Скалолазка и мировое древо
Олег Синицын
Скалолазка и мировое дерево
Часть I
Московские тюльпаны
Глава 1
Переполох на колесах
Если Лехе выпало сообщить мне о какой-нибудь гадости, то он непременно это сделает с радостью и издевкой. Я тороплюсь, в сумке у меня лежит вещица сколь опасная, столь и важная, а на трассе ждет человек, на встречу с которым спешу из самой Камбоджи. Изнервничалась, все ногти погрызла. А Овчинников, который сидел за рулем, как бы невзначай спрашивает:
– У тебя случайно нет богатого, но ревнивого друга?
– Есть, – сердито ответила я. – Только он бедный и гад по натуре.
– Ну, сейчас речь не обо мне, а о «БМВ», который едет за нами.
Я быстро обернулась.
Трасса МКАДа была запружена автомобилями. Лето, пятница, конец рабочего дня. Погода отличная, все спешат за город – кто на садовые участки, а кто в коттеджи. Только я и закабаленный мною Овчинников направлялись в противоположную сторону.
Автомобиль серьезного черного цвета держался позади Лехиного «жигуленка». Номер с нулями.
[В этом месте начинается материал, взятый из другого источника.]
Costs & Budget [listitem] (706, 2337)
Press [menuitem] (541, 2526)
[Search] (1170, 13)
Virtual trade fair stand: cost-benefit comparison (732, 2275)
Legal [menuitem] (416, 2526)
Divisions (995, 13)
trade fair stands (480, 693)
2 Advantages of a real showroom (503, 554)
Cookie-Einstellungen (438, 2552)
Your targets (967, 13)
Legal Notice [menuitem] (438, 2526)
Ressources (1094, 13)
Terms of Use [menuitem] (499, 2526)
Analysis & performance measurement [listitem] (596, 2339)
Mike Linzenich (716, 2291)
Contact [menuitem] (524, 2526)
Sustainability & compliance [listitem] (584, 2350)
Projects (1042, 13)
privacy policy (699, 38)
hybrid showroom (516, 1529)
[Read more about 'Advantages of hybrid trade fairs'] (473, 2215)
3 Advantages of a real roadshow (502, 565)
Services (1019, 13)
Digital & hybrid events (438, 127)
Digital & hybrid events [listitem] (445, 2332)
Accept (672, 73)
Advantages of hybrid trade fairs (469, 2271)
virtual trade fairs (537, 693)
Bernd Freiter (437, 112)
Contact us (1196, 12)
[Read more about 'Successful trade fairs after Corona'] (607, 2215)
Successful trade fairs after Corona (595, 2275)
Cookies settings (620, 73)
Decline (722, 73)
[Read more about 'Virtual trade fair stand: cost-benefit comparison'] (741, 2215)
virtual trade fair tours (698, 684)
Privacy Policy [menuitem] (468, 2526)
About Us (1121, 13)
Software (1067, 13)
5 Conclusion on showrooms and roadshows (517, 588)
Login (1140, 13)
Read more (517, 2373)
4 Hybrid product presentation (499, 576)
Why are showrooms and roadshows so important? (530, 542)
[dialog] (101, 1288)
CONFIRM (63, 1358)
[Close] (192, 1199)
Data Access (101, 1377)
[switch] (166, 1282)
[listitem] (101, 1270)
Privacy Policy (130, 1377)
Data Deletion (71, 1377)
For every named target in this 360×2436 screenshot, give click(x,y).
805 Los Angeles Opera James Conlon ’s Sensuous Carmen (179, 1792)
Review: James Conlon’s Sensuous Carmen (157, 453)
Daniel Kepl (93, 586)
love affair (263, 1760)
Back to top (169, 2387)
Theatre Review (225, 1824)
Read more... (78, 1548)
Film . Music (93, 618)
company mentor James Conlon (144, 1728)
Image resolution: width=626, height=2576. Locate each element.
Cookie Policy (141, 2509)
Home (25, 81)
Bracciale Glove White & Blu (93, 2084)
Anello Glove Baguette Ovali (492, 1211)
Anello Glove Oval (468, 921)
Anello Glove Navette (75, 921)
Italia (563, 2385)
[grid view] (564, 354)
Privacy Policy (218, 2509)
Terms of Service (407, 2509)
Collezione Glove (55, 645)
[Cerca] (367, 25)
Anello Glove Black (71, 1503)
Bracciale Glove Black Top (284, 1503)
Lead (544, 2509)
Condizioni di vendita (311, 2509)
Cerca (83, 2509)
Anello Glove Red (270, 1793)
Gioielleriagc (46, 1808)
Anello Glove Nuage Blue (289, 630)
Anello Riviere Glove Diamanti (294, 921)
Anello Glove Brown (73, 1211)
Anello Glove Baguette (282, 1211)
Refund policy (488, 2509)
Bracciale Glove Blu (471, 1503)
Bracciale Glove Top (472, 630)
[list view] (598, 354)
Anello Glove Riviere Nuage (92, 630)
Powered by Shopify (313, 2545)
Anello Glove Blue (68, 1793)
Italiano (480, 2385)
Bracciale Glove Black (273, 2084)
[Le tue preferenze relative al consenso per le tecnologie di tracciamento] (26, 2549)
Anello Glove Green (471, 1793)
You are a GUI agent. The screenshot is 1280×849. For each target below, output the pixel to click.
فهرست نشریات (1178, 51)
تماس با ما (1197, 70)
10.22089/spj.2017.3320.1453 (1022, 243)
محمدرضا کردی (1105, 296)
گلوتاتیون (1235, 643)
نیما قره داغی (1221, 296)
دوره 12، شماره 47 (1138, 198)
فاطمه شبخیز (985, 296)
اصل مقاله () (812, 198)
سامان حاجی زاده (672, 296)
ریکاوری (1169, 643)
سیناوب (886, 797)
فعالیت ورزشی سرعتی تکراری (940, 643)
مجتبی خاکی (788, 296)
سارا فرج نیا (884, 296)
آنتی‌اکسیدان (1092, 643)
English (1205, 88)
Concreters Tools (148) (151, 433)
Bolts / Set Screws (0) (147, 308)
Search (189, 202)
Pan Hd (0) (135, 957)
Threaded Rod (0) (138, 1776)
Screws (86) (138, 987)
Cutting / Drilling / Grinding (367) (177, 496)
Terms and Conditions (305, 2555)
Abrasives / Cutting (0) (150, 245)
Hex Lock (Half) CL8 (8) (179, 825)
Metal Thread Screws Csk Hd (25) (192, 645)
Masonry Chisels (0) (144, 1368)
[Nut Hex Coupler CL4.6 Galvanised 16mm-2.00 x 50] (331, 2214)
Водителя не разглядеть. Что еще за друг? Раньше таких друзей у меня было пруд пруди. Но вот уже полтора года от них ни слуху ни духу. С тех пор как я нашла маму… Я надеялась, что меня наконец оставили в покое. Я скромная переводчица, увлекаюсь скалолазанием. Правда, последнее время с преувеличенным интересом изучаю некоторые слова санскрита, но не пытаюсь произносить их вслух, потому что делать это опасно. Впрочем, кому какое дело до мертвого языка древних индийцев?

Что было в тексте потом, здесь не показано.